Nefarious

This game proves that above all else, games need good controls in order to be good.

The premise of Nefarious is pretty interesting. You control Crow, the villain of a particular video game world. He’s used to kidnapping a princess, running to his massive airship base, and dealing with the hero, Mack, who would of course endeavor to save the princess (Mayapple), who also happens to be his girlfriend. You play through the starting level as Crow, avoiding police and other defenders of the city, before confronting Mack, who…

breaks up with the princess and says Crow can have her.

Crow opts to go steal a total of 5 difference princesses in order to use their combined royal energies and power his super ultimate weapon. This leads to several engagements that draw on various video games for inspiration in fun and sometimes imaginative ways. There’s a level where you fight an obvious Sonic the Hedgehog expy (eerily similar copy), another where you engage in an RPG battle as the final boss, etc. The concept is a lot of fun.

It’s buoyed by some good characterization. Sometimes the writing falls a little flat, usually when it’s trying too hard to make some clever reference or joke, but each princess does feel as if she’s got a little personality to her, and the game makes an effort to give them all the time to shine. Crow gets to chew up the scenery, sure, but we also get some of his backstory and see that he donates to the Villain Museum so that people can properly learn about villainy. Mayapple is arguably the character who gets the most development, moving from captured princess to potential mastermind.

The brilliant attempts at humor, everyone

The graphics are going to be a love or hate situation. I happen to like them, though at times they do feel a little like a flash game ripped from Newgrounds. They have this sort of fun animation style to them, like watching a modestly budgeted animated show, that I kind of love. The music relies strangely heavily on a sort of snappy jazz for a lot of it (particularly the songs focused on Crow). There’s also this fun tendency to throw in some jokes into the music that actually land: the dwarfish chanting in the Dwarf Kingdom is just a recitation of the princess’s overly long name, for example.

But the controls make the game almost literally on playable.

I’ve played my share of platformer games, primarily metroidvanias, but I also played a Kirby game in recent memory and I’ve gone through my share of Mario games (along with several others). In a game like, say, Hollow Knight, the tight controls are part of what makes the game. The characters are responsive to your inputs: an attack hits and hits precisely and accurately; a jump can be controlled and predicted. It helps if the area where you can hit an enemy, their hit box, makes sense.

None of that applies to Nefarious. Crow always feels floaty, as if someone turned the gravity to low.
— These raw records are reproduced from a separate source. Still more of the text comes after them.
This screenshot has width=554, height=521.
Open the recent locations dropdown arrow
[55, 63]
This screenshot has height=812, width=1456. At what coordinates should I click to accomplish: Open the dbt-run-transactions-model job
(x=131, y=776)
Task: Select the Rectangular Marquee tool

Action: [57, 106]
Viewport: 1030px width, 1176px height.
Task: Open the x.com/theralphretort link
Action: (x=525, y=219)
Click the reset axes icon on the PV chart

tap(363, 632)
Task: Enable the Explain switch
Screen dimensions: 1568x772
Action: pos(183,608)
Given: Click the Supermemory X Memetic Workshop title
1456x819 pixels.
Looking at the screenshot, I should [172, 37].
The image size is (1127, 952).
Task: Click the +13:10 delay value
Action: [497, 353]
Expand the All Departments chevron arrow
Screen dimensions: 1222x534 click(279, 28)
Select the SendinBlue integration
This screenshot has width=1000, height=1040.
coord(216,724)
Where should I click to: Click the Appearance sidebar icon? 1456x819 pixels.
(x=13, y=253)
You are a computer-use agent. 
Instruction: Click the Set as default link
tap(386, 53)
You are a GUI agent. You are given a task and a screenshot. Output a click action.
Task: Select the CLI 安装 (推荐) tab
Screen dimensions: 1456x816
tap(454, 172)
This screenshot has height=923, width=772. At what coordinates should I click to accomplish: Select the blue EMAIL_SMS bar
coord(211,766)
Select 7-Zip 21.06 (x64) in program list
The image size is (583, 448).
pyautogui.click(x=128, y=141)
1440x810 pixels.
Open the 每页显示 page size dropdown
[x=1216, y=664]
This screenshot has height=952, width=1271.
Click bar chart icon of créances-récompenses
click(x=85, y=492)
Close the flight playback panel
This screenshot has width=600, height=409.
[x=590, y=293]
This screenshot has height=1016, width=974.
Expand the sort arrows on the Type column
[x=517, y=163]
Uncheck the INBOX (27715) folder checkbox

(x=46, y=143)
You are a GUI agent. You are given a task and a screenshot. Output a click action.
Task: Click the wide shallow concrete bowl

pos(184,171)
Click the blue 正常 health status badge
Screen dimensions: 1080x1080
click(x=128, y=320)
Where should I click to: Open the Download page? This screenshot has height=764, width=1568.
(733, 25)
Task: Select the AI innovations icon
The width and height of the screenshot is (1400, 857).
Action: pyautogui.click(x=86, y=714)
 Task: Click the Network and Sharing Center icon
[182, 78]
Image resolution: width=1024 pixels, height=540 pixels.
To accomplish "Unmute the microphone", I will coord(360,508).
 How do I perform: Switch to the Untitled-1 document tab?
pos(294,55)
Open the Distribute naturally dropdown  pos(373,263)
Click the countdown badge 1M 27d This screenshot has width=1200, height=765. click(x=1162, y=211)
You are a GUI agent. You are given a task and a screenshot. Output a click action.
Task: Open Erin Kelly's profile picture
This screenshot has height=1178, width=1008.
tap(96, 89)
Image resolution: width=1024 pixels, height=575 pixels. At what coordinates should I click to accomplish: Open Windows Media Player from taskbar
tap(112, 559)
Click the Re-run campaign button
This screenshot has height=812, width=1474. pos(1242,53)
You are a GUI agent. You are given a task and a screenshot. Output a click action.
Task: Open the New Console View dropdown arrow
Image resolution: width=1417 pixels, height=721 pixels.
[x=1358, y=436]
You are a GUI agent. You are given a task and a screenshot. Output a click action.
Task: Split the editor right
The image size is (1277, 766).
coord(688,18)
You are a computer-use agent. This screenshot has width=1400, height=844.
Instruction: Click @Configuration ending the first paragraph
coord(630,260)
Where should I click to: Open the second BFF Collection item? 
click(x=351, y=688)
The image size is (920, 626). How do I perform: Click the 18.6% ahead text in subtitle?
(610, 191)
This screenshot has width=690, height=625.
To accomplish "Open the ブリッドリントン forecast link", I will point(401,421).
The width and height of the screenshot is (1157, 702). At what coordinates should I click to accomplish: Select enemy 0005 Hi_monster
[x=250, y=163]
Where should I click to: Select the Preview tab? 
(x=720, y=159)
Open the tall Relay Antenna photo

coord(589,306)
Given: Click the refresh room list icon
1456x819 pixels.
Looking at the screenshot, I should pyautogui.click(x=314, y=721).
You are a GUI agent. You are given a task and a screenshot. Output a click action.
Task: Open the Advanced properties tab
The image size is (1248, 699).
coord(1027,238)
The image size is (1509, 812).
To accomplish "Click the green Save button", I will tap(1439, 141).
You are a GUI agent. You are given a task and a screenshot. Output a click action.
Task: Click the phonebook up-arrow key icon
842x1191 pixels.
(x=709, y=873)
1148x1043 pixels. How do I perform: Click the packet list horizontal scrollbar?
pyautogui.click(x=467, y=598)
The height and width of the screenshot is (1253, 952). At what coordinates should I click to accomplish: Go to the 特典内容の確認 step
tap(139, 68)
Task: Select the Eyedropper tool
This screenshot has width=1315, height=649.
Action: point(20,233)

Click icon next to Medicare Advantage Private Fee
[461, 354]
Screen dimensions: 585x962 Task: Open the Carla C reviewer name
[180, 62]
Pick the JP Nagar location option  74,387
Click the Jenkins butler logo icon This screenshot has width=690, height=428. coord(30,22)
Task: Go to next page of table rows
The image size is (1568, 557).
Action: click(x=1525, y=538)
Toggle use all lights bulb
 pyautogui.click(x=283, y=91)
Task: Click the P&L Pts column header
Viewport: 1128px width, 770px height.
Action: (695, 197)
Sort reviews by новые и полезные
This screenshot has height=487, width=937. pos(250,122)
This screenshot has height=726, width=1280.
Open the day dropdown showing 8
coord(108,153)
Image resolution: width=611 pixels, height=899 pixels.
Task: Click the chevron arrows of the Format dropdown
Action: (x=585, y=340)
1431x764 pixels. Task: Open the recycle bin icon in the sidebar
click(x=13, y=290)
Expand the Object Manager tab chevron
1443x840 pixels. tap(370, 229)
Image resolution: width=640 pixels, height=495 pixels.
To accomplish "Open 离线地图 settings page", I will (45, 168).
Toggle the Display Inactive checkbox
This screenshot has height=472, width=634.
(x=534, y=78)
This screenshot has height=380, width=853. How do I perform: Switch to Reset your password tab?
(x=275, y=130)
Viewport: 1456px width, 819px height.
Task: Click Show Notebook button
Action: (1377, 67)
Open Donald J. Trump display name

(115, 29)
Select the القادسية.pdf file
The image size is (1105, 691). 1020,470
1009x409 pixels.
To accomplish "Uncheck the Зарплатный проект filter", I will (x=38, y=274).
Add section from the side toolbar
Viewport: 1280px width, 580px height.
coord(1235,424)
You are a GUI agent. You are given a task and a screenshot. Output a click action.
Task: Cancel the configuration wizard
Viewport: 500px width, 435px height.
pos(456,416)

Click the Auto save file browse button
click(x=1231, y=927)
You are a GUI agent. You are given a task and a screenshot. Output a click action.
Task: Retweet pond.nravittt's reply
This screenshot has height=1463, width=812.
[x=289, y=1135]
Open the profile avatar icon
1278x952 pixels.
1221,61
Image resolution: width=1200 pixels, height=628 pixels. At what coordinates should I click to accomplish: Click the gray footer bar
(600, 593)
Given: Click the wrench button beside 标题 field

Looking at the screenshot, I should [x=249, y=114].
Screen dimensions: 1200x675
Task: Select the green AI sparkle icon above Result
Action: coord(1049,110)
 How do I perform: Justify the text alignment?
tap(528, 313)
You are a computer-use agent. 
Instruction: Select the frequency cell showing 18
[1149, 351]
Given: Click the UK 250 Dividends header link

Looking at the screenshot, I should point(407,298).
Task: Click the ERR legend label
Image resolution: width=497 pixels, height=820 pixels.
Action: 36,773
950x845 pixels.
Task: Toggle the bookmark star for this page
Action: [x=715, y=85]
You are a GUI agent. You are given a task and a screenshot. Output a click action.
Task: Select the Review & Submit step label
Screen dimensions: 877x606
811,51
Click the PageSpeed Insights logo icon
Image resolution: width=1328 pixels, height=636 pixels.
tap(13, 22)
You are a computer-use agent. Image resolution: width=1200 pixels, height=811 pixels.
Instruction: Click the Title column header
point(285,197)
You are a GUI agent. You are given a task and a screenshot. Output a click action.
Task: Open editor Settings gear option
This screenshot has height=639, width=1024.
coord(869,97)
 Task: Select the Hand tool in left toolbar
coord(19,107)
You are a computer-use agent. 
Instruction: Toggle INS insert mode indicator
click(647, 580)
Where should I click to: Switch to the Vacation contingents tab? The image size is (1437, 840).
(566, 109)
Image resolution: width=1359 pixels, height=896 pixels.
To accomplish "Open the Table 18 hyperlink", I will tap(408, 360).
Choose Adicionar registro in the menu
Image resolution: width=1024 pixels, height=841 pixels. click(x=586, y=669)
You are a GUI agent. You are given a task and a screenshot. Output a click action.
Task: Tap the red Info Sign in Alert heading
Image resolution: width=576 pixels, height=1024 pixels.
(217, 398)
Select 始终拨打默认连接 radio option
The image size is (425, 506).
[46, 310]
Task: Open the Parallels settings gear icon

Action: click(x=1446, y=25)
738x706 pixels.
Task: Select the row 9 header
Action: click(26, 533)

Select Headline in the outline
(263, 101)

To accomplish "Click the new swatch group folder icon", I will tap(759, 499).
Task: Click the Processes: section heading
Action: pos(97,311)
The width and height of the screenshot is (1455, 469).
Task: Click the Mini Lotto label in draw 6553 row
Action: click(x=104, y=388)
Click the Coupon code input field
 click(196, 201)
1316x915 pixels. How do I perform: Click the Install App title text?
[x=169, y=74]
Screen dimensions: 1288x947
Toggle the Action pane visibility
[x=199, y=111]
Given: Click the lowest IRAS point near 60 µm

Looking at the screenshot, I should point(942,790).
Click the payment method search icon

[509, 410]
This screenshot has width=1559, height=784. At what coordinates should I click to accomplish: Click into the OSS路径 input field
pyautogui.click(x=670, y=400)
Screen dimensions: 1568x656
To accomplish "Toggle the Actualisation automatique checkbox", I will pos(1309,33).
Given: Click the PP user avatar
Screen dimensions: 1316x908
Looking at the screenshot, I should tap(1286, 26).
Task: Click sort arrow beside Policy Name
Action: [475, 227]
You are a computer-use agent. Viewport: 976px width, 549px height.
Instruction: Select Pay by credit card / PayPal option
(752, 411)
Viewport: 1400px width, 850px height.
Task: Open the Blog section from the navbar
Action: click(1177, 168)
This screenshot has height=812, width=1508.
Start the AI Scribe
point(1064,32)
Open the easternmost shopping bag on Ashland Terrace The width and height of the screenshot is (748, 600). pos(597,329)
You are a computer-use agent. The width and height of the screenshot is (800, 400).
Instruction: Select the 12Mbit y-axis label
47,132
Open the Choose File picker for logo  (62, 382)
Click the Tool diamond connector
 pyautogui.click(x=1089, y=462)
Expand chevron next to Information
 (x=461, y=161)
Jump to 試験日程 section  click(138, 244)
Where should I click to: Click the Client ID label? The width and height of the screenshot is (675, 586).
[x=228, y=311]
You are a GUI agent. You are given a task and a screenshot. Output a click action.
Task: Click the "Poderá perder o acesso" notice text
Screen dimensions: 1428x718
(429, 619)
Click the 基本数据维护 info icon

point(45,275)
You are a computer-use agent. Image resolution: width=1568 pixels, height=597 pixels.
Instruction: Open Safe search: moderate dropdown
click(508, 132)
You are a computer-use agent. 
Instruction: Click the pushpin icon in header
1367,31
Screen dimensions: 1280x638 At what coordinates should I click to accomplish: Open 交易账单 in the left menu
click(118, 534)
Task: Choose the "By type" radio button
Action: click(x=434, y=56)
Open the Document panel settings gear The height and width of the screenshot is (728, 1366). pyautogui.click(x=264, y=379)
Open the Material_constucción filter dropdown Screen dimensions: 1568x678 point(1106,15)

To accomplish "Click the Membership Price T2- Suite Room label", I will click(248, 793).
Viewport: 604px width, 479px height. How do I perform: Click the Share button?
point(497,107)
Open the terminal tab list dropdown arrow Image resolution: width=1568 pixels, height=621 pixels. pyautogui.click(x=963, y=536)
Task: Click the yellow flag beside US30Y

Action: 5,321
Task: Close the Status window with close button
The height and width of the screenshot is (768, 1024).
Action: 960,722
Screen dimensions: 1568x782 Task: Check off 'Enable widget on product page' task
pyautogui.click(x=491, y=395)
This doesn’t matter if you’re controlling the actual crow bopping and jumping your way across a stage, or if you’re Crow in one of the several various devices and boss outfits that he utilizes. It always feels like playing the game on an ice level.

This applies to every aspect. The punches take a while to line up and are a little sloppy, particularly with their hit boxes. The ranged weapons are grenades, which are often lobbed in ways that are difficult to predict. At least one fight requires you to hit enemies into other enemies, and that feels quite loose with its own strange physics (I won that fight by literally staying as far away from the enemy that could hurt me and just lobbing enemies without aiming until I got it).

For some reason, the game decided it needed to have precision platforming on top of those controls. so there are several areas of the game where you have to make exact jumps or you die, and you watch over and over as Crow leaps over there like he’s wearing a spacesuit, seeming to hit the platform only to fall to his doom.

Hey look, the game is self-aware

I often have to deal with some anger whenever a game gets difficult or frustrating; a lot of players do. This one got particularly enraging because it so often felt like it wasn’t my fault. If I die to a particularly difficult boss in a game based on the Dark Souls franchise, it often feels like my error. I got too reckless or I didn’t ration enough health or energy to adapt to an attack. It’s frustrating, but it’s on me as a player to get better and overcome the obstacle.

Not the case here! I lost battles because the hit detection didn’t work when I clearly hit the target; I died to pits because Crow would slide off or not precisely land on the robot that was the safety net; I lost because my own grenade would miss the target and instead launch me up into an enemy. It felt like the game was actively working against me.

At the end of the day, a game’s controls are going to be what makes or breaks it. It’s an interactive medium: the player needs to engage and, on some level, needs to feel like their impacting the narrative. That’s not how Nefarious works. It feels broken, unfinished or unpolished, and it’s a shame, as the characterization is pretty solid and there are some really unique ideas here. But at the end of the day, Nefarious is a broken game, and it never should have been released in the state it’s in.

3 almost entirely for the poor controls; though the hit and miss attempts at humor weren’t all that great either, and it probably could’ve used just a bit more production value.